In a post last month, I noted that Canadian Prime Minister Stephen Harper’s patience with Obama’s dithering over the Keystone Pipeline in order to pander to the rainbow and unicorn crowd that forms his political base wouldn’t last forever. Harper, I wrote, fully understands what motivates Obama, and it’s not sound energy policy:
Harper looks at the Obama Administration and understands that they have no intention of ever increasing the supply of proven energy sources. With Obama and the far Left, of course, attempting to discern a logical reason for what amounts to economic suicide is a fool’s errand. It’s not like the pipeline hasn’t been “studied” for years, so Obama’s excuse that more time is needed is ludicrous. The other objection, as far as I can tell, is that many Lefties think that the oil sands shouldn’t be developed at all, as if stopping the Keystone Pipeline would achieve that result. It won’t, regardless of what Obama’s Hollywood brain trust says. The fact is that output from the Canadian Oil Sands will triple in the next 25 years. The only question is who will benefit from its development: Canada and the U.S. — or Canada and China? For any president other than the current one, this would be nothing more than a rhetorical question.

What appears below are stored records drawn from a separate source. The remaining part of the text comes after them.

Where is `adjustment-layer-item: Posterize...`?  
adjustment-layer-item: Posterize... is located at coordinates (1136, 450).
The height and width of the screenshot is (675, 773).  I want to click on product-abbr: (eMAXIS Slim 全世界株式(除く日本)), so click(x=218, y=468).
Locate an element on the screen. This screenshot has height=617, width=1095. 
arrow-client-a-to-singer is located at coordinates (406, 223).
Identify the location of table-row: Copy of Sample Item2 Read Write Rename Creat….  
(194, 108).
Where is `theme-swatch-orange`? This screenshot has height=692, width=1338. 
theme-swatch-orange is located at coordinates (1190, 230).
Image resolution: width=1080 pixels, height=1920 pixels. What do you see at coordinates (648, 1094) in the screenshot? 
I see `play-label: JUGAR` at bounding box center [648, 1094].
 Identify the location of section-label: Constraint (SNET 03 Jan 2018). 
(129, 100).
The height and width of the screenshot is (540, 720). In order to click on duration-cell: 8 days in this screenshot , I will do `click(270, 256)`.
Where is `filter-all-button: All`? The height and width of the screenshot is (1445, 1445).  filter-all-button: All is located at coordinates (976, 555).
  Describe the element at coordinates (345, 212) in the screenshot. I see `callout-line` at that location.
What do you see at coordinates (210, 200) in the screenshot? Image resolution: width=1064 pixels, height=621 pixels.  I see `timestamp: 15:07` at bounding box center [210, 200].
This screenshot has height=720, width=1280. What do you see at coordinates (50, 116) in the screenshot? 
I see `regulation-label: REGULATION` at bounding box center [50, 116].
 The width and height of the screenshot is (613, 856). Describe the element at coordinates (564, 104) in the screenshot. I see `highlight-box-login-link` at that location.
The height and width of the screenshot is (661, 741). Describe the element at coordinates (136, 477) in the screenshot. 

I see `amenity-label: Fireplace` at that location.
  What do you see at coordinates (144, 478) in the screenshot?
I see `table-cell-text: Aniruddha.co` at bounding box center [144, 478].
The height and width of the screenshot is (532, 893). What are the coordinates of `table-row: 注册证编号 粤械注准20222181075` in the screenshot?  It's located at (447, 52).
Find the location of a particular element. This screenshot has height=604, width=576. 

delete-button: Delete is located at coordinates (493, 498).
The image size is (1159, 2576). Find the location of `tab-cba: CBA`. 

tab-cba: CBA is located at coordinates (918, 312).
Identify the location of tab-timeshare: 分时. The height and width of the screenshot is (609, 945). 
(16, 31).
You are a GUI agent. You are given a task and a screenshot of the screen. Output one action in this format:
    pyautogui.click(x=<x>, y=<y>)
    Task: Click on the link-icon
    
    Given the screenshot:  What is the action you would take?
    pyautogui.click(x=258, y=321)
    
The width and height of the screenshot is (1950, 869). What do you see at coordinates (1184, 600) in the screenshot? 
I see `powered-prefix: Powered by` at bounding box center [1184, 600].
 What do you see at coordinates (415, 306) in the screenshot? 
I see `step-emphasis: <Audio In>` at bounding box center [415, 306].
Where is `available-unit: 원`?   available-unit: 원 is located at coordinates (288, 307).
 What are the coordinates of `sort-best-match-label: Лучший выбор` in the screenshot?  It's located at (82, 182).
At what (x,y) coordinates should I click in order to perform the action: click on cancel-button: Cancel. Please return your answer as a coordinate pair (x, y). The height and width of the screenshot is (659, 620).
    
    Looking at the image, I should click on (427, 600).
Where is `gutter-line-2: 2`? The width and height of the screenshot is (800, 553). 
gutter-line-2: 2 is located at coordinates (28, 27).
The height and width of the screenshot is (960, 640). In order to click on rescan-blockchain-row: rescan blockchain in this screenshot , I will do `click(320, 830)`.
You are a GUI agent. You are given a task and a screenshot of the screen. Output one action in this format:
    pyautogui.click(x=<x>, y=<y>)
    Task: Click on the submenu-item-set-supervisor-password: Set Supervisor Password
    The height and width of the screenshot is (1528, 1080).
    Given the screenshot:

At the time there were some on the left which claimed Harper’s threat to abandon the Keystone project and sell Canadian oil to China was just political posturing or something. I didn’t think so then, and I certainly don’t think so now, as the Canadian Government recently announced the Prime Minister will be visiting China next month with the expressed purpose of selling oil to China via a new plan which involves the construcion of a pipeline to link the rich oil fields of Northern Alberta to British Columbia for shipment to China, via Jim Fox:
Canada is now looking to Asian countries to market its abundance of oil, natural gas and minerals as plans to build the proposed Keystone XL pipeline have stalled with the U.S. administration.
Prime Minister Stephen Harper will travel to China next month to discuss selling Canada’s bounty to the rapidly growing nation.
The preferred initial plan was to build the $7 billion Keystone pipeline to deliver Alberta’s oilsands crude to refineries in Texas on the Gulf of Mexico.
Harper reasoned that the U.S. government would prefer to deal with a friendly neighbor to help meet its energy needs while creating thousands of jobs.
With widespread opposition by U.S. environmentalists, the Obama administration has delayed its decision on whether to approve the project proposed by energy giant TransCanada Pipelines.
The new plan would market to China and Asian countries through the proposed Northern Gateway pipeline that would transport Alberta’s oil and natural gas to British Columbia for shipment by tankers.
Fantastic. With gasoline up 50 cents per gallon in the past year and expected to rise to $4.50 per gallon this summer, Obama’s message to our friend and neighbor Canada is “we don’t need your stinkin’ oil”. This, apparently, passes for energy policy in the Age of Obama.